Czemu złoto drożało w ostatnich tygodniach
Najpierw kilka słów wyjaśnienia, czemu złoto w ostatnich tygodniach zaliczyło mocno odbicie i przekroczyło magiczną granicę 2 000 USD/oz.
„Informacje napływające z sektora bankowego w USA oraz problemy Credit Swiss spowodowały bardzo silny ruch spadkowy na rentownościach obligacji amerykańskich oraz obniżyły oczekiwania inwestorów co do przyszłych podwyżek stóp procentowych przed FED. Taki rozwój wypadków, napędzany dodatkowo przez obawy inwestorów o kondycję sektora finansowego, stanowił doskonałe otoczenie dla wzrostów cen złota, które zadziałało jako klasyczna bezpieczna przystań” – wskazuje Marek Straszak, szef działu asset management Generali Investments.

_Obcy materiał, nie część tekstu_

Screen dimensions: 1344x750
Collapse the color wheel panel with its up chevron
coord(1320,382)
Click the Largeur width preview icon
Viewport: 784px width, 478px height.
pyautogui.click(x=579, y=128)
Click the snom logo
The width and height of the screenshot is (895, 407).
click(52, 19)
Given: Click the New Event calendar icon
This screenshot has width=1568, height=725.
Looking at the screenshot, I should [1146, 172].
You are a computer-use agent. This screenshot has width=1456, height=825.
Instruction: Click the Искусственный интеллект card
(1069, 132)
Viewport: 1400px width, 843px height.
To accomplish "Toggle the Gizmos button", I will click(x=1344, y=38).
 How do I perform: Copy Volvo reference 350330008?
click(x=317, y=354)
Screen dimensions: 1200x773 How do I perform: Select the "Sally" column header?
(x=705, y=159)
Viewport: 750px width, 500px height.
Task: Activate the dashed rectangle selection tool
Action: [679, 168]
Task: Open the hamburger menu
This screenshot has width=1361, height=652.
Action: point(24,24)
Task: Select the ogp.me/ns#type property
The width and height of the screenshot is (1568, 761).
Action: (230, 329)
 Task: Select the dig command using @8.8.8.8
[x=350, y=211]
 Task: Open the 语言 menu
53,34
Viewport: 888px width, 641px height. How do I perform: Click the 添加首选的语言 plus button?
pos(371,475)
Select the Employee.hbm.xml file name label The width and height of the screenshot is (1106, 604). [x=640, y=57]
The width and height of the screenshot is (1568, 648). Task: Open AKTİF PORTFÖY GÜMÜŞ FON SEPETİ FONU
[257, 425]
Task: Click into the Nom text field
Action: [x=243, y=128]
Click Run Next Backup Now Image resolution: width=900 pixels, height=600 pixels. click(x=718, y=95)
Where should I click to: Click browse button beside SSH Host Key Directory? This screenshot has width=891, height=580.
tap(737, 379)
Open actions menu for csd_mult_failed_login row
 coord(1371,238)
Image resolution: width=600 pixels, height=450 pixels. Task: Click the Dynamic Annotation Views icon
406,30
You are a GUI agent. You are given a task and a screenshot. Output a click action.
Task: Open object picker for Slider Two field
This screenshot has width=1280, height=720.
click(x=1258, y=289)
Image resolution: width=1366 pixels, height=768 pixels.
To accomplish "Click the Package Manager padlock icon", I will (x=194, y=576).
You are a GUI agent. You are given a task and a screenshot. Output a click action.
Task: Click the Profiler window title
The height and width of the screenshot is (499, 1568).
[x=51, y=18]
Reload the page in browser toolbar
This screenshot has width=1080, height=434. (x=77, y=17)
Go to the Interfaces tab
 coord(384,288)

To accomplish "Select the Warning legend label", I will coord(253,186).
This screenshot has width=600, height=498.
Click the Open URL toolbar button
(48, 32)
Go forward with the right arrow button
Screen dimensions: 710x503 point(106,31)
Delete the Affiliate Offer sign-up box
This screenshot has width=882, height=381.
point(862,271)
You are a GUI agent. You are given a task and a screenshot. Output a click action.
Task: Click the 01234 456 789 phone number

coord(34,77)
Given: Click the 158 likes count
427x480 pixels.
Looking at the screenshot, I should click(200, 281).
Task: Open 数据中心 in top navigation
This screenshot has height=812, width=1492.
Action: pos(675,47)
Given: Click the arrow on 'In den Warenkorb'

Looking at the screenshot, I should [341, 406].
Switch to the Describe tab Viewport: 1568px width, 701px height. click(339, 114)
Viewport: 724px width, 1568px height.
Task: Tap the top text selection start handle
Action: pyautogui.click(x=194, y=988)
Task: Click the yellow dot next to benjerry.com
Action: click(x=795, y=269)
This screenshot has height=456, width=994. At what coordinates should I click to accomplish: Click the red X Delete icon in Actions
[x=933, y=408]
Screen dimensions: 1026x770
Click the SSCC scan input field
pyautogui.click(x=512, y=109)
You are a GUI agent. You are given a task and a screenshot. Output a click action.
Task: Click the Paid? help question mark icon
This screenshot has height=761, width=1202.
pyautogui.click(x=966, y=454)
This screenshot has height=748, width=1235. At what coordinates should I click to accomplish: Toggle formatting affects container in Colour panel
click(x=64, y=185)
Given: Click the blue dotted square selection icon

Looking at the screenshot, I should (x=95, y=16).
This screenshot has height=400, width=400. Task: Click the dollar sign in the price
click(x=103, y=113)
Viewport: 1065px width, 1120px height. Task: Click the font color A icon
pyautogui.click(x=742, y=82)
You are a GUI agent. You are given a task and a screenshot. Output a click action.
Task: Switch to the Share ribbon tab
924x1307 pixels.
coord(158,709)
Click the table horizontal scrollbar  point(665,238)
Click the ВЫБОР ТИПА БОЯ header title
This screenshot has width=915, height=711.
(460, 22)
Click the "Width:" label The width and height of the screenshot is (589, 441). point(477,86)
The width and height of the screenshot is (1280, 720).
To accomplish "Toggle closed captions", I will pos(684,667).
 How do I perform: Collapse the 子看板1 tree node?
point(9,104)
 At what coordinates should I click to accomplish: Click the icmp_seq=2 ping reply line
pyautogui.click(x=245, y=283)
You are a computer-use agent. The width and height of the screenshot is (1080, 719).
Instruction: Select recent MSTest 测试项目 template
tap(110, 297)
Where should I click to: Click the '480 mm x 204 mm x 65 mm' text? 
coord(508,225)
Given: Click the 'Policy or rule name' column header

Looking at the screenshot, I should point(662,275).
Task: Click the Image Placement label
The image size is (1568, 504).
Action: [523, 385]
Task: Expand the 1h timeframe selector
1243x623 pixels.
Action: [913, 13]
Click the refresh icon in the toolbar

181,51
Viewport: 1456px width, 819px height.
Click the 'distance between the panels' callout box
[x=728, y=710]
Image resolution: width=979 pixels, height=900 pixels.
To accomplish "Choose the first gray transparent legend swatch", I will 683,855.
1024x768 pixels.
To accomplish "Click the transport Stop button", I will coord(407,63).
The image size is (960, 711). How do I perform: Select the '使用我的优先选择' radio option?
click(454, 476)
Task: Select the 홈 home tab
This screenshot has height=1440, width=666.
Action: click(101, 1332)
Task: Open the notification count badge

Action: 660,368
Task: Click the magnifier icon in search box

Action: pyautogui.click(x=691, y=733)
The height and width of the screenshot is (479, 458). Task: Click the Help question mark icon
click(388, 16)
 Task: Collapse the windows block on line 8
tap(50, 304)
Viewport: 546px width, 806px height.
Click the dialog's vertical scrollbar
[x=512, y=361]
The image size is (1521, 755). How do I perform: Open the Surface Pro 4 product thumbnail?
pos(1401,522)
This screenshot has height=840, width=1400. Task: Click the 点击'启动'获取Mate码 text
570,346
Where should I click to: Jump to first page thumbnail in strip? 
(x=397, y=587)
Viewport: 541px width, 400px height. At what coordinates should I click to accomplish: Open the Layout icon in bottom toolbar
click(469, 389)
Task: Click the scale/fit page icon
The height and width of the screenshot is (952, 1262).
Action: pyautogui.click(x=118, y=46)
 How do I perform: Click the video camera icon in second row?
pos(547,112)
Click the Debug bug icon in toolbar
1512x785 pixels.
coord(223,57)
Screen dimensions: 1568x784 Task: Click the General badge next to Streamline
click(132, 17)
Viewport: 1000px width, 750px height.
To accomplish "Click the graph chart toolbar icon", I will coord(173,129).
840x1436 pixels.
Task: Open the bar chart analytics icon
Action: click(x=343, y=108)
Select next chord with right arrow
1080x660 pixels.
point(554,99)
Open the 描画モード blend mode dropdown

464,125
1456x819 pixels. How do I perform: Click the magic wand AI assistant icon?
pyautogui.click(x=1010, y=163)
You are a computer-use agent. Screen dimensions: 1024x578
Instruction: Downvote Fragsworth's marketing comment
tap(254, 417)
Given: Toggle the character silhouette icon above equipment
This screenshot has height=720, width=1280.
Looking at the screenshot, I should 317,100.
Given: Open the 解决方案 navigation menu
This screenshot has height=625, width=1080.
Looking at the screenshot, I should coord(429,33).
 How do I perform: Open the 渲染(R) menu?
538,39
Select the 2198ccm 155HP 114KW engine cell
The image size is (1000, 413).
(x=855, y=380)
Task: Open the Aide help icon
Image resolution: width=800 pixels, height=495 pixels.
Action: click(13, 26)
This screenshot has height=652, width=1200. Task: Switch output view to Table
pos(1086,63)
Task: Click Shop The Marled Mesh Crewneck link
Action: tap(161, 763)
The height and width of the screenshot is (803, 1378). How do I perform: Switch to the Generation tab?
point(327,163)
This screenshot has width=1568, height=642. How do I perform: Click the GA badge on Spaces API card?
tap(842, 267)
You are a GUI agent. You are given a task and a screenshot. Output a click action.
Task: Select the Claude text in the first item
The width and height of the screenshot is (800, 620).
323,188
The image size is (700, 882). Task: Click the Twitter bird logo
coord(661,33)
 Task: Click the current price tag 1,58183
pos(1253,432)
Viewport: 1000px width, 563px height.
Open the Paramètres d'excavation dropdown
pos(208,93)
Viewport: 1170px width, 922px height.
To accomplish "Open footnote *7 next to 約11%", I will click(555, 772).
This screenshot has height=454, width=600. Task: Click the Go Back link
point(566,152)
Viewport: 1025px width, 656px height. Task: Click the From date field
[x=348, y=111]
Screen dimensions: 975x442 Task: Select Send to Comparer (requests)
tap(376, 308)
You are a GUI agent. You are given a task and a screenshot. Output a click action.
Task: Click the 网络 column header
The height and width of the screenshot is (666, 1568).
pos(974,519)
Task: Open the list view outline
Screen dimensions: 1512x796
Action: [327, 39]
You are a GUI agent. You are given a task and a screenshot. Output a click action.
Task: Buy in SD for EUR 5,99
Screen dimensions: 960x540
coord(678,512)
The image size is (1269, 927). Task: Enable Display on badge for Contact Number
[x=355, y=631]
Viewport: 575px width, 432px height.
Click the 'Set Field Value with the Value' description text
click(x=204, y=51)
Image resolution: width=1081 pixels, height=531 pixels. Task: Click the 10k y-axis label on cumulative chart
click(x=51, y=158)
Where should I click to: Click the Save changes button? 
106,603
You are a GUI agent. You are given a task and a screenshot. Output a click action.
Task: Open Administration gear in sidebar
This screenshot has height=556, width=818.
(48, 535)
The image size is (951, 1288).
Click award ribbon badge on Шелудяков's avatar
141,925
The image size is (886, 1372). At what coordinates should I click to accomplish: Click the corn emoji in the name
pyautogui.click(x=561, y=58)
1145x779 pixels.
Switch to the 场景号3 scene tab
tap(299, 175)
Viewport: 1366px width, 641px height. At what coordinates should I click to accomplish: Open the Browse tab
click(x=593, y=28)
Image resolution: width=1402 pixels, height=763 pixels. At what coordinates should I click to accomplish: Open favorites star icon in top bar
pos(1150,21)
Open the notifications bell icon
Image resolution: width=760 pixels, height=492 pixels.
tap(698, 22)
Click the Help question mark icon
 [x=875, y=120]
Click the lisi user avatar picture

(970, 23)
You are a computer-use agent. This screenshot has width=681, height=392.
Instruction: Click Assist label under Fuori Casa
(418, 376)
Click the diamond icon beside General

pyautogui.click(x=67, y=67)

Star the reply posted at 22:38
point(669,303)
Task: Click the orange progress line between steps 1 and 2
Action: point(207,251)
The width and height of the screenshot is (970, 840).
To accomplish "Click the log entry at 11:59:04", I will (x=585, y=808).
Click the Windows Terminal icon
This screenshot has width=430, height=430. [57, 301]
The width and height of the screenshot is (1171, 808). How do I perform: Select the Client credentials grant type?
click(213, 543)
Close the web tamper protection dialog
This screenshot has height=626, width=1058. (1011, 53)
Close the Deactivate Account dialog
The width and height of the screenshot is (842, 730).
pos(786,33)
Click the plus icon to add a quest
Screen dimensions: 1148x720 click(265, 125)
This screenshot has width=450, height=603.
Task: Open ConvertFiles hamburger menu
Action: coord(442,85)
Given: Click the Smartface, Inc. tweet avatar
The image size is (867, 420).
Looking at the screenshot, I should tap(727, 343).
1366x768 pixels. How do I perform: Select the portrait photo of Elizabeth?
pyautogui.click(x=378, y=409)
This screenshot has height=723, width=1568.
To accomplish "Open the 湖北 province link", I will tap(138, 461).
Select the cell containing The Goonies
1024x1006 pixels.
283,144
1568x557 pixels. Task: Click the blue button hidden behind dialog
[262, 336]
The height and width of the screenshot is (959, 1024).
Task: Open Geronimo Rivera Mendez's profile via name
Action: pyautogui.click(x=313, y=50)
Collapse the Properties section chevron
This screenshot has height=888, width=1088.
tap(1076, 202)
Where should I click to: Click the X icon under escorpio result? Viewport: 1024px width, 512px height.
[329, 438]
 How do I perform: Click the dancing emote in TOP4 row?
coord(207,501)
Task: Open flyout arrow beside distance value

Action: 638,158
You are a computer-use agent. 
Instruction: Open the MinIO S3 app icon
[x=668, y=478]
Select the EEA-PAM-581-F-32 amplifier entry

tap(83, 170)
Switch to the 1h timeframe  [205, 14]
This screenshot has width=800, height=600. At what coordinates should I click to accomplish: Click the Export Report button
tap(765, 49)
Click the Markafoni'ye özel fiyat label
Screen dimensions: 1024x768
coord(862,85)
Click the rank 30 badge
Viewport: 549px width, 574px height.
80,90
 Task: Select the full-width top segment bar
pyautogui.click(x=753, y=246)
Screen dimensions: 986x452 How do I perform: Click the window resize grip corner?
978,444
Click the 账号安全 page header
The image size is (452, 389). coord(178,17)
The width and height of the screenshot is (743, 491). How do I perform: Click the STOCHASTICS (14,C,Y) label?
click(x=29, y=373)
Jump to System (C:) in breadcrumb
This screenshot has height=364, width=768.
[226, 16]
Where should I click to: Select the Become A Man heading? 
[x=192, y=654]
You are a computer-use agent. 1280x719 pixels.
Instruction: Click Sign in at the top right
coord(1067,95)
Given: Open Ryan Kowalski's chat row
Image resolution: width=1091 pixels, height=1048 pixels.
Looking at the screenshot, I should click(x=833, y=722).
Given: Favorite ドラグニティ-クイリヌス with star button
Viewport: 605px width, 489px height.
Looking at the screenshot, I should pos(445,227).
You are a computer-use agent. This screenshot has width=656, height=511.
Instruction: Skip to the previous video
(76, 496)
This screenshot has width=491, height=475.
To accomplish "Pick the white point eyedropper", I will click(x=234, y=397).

W opinii Tomasza Gessnera, analityka Tavex, można obecnie przyjąć, że co by się nie działo, inwestorzy przypominają sobie o różnych rolach złota, kierując się w jego stronę.
„Obawy o stabilność systemu finansowego natychmiast rozbudziły potężne zainteresowanie sektorem metali szlachetnych, co było widać chociażby po szacunkowych wartościach zamówień online u największych, światowych dealerów, popularnych w Stanach Zjednoczonych” – wyjaśnia Gessner.